### WHAT YOU ARE ASKED TO DO
Locate each line in the material below that contains the word "should", and copy those lines.

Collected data

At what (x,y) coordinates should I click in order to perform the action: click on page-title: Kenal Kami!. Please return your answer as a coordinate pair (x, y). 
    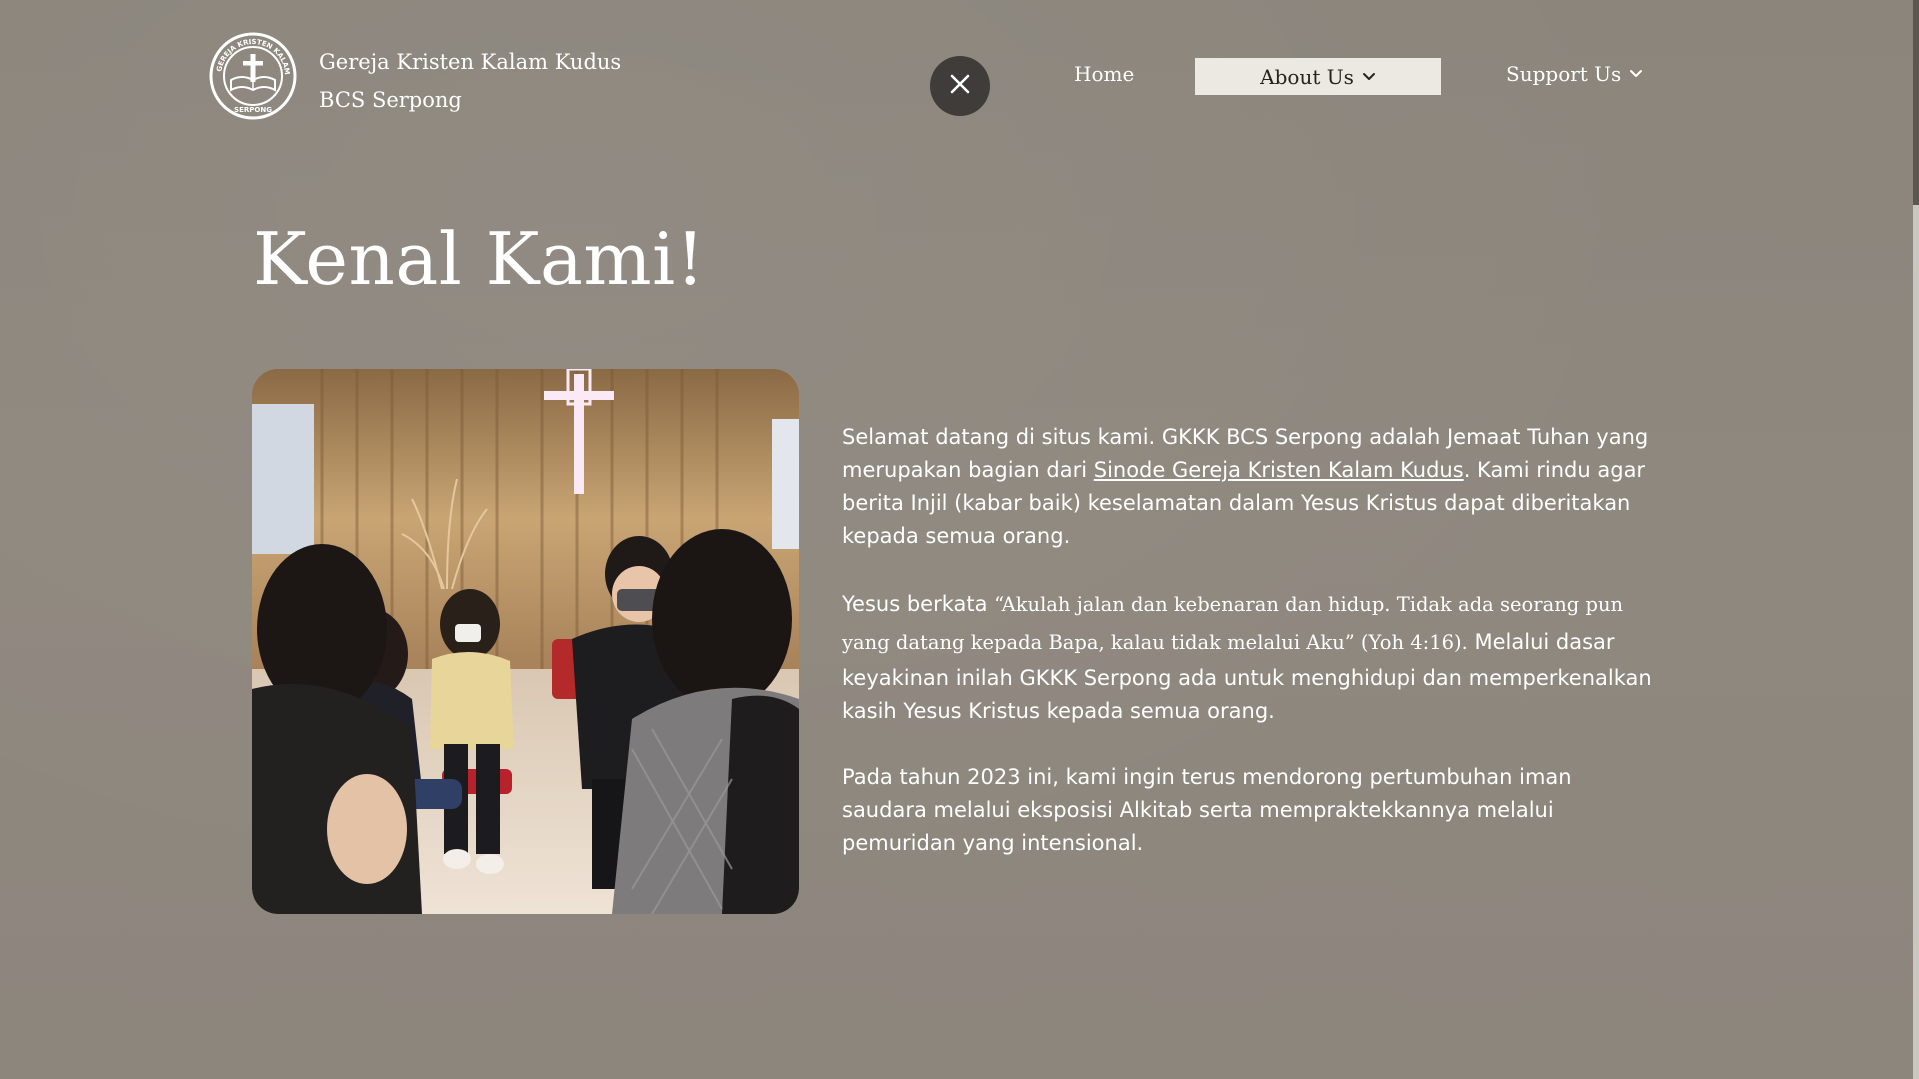
    Looking at the image, I should click on (480, 259).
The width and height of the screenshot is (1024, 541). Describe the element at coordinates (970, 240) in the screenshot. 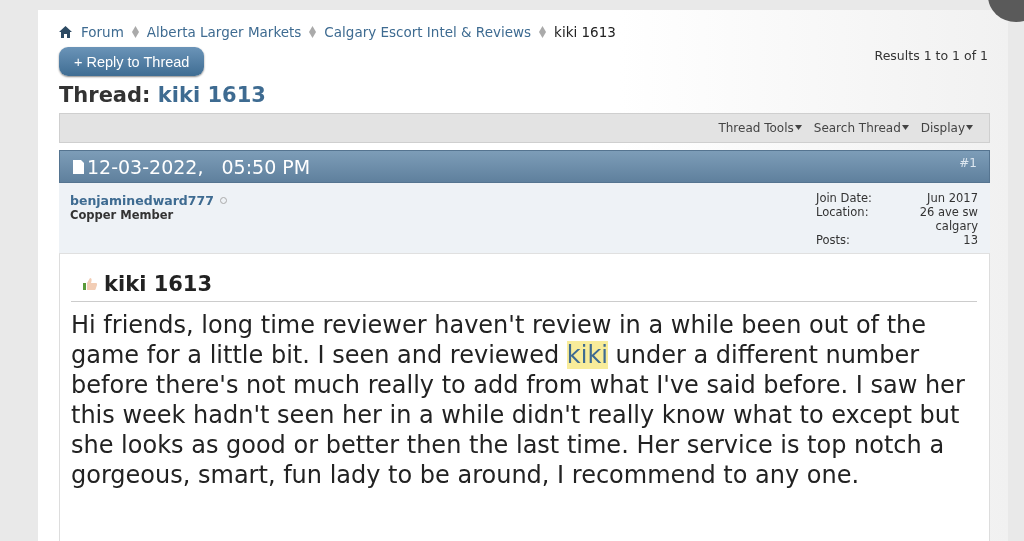

I see `info-value: 13` at that location.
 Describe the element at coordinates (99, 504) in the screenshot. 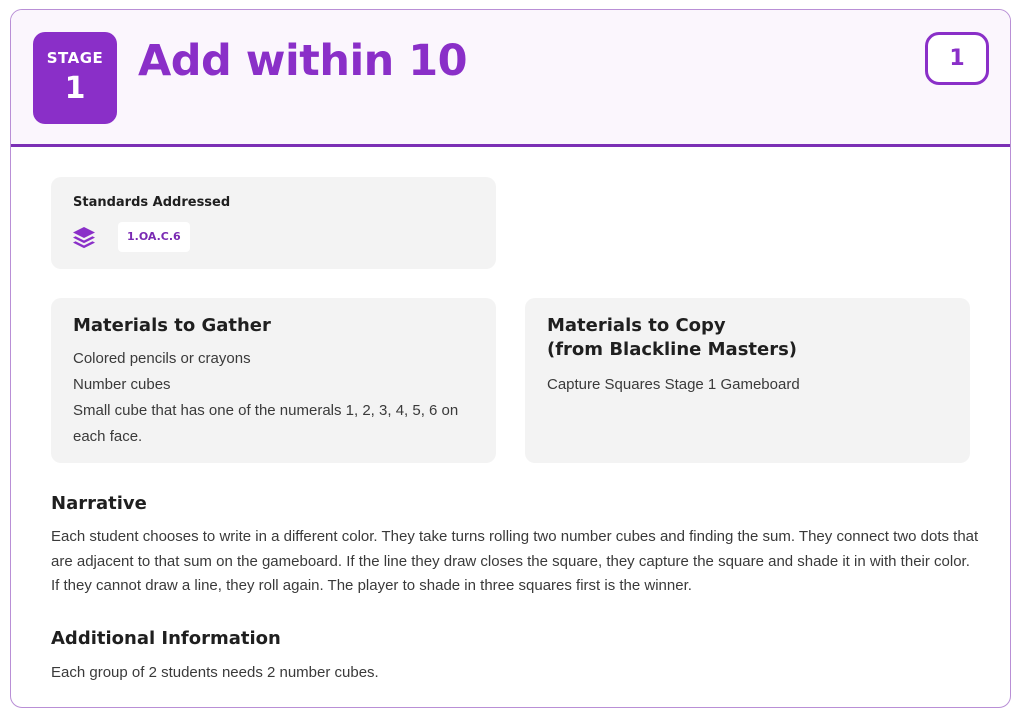

I see `narrative-title: Narrative` at that location.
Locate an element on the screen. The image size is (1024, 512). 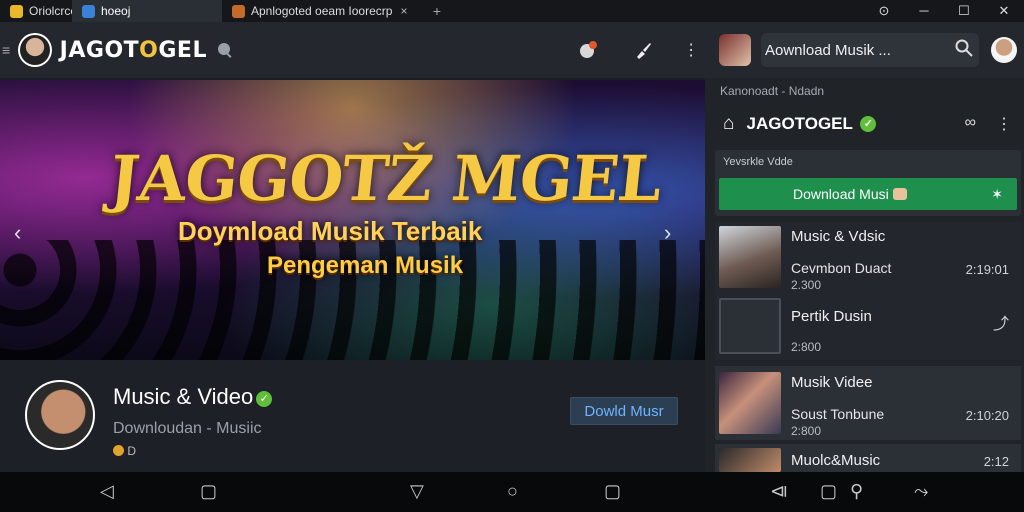
hand-icon is located at coordinates (900, 194).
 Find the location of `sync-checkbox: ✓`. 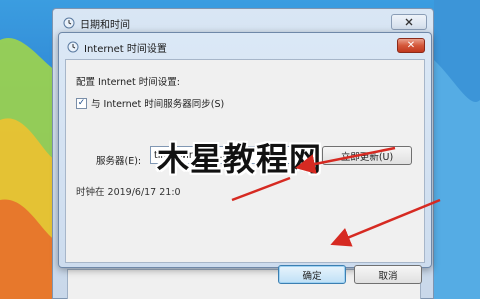

sync-checkbox: ✓ is located at coordinates (82, 103).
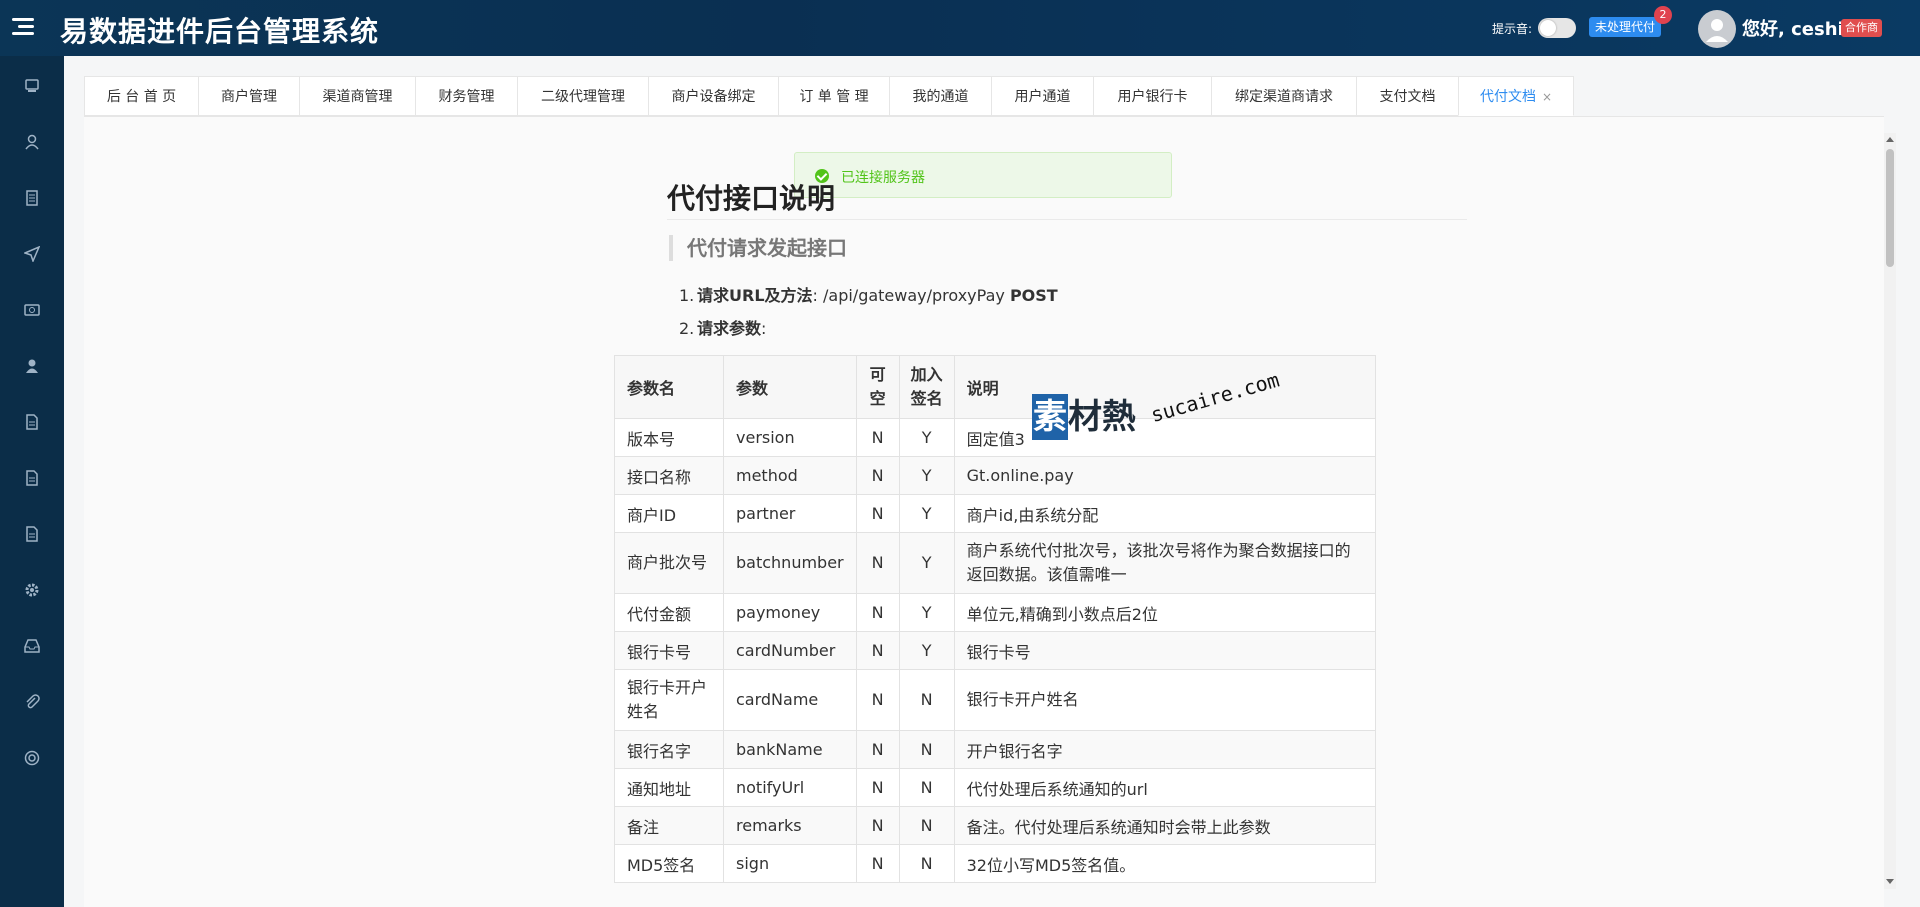 Image resolution: width=1920 pixels, height=907 pixels. What do you see at coordinates (1408, 96) in the screenshot?
I see `tab-payment-doc: 支付文档` at bounding box center [1408, 96].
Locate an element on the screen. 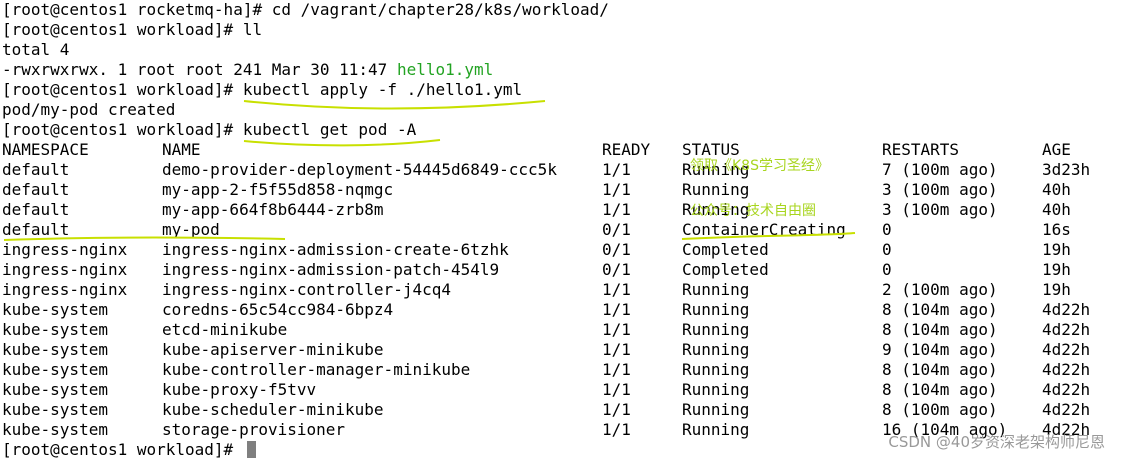 The height and width of the screenshot is (464, 1123). table-cell: my-pod is located at coordinates (191, 230).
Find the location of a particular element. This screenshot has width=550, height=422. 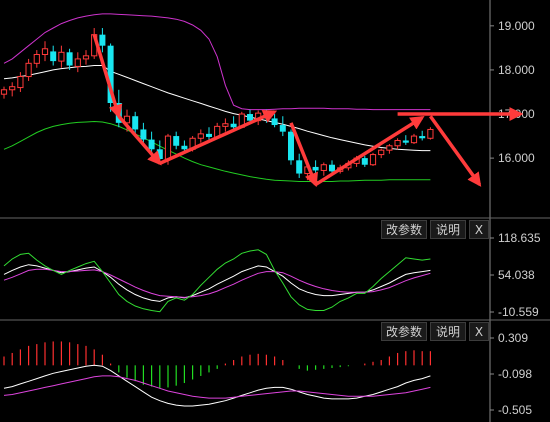

price-tick-label: 19.000 is located at coordinates (516, 26).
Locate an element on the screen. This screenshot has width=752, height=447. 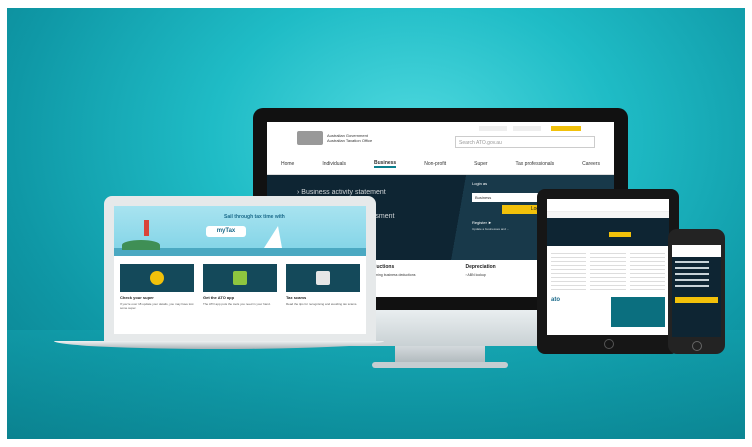
monitor-base is located at coordinates (440, 365).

### ANSWER BOX
At what (x,y) coordinates should I click in order to perform the action: click on page-title: Kenal Kami!. Please return your answer as a coordinate pair (x, y). 
    Looking at the image, I should click on (480, 259).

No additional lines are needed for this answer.